There are five laboratories in the school. They are in need of modernisation and refurbishment. The grant provided in conjunction with the implementation of the new Junior Certificate science syllabus has been used to re-equip them to a large extent recently. The gas infrastructure of the laboratories has recently been renewed and it is hoped to bring at least some of the laboratories up to modern standards over the next few years by means of the summer works scheme of the Department of Education and Science.
Each pair of laboratories shares a storage and preparation area. These areas are of a good size but are also in need of refurbishment. It is important that work on organising the storage of chemicals and other equipment in these rooms, in accordance with good safety procedures, is completed as soon as possible. Helpful information in this regard is available in the Department of Education and Science publication Safety in School Science and is also available on the website of the Second Level Support Service/Chemistry Support Service at http://chemistry.slss.ie/ch_safetydocs.html. There are appropriate charts and posters on the laboratory walls and it is recommended that some student-developed material be displayed also as this serves to stimulate and motivate students and enhances the learning environment. The majority of science classes are held in a laboratory and the laboratories are used almost entirely for science subjects with priority always being given to science classes. Access to a laboratory for specific classes is timetabled in advance.

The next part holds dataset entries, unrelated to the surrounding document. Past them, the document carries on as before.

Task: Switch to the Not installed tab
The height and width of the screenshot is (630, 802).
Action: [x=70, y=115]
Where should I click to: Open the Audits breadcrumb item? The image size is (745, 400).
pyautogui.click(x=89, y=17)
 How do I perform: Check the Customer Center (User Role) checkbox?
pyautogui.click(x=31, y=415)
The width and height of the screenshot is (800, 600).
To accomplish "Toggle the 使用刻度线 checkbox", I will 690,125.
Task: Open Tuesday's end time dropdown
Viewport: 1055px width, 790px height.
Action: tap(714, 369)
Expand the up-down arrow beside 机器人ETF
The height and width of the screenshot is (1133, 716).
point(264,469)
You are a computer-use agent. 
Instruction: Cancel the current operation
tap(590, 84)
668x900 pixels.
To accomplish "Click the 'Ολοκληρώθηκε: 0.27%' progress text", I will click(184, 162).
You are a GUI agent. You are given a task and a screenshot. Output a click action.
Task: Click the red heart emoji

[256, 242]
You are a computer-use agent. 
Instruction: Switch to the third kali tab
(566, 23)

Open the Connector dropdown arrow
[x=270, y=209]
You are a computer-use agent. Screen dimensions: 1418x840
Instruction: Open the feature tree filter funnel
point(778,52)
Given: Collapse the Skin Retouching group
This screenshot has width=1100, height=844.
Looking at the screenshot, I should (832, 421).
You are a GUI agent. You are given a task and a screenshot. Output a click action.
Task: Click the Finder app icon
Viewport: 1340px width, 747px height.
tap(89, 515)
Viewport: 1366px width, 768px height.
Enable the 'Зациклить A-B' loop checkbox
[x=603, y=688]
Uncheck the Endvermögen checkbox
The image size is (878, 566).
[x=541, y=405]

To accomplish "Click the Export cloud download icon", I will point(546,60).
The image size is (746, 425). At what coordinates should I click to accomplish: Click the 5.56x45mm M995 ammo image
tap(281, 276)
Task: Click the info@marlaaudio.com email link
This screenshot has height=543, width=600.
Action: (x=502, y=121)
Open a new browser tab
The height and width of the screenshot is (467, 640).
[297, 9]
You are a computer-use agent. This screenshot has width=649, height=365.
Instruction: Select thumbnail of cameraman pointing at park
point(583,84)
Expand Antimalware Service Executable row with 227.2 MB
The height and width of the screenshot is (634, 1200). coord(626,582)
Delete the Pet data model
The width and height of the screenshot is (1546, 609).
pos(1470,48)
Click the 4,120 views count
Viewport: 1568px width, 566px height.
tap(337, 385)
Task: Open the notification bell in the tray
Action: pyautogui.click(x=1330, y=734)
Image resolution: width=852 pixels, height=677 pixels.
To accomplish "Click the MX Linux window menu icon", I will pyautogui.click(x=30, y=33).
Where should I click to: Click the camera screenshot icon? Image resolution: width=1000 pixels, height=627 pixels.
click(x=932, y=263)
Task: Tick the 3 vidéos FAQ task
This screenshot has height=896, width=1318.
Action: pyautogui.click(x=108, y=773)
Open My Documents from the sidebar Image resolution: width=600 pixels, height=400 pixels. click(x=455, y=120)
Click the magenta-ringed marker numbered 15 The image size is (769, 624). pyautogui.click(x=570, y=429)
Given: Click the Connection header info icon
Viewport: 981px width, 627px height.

A range of health and safety equipment was observed, including fire extinguishers, fire blankets and gas and electricity isolation switches. Attention was given to the active management of safety issues during student practical work as evidenced by the wearing of safety glasses by students in one lesson observed. This is praiseworthy. However, it is recommended that first aid kits be made available in all laboratories as a matter of urgency. The school has a health and safety statement that was drawn up approximately three years ago with the assistance of outside consultants. This statement is reviewed on an ongoing basis by staff and formally reviewed every three years. There is also reference to health and safety issues in the science department plan.
There is evidence of a sense of collegiality among the science teachers. There is a recognised co-ordinator for Science in place and this position rotates among the science teachers. The duties of the co-ordinator include convening subject department meetings, recording the outcomes of such meetings and providing feedback to management on issues raised. Formal meetings are held twice each year, in June and September. Informal contact between the science teachers is frequent and issues of immediate concern are dealt with. The science teachers share the management of issues such as stock control and ordering of equipment, under the supervision of the co-ordinator.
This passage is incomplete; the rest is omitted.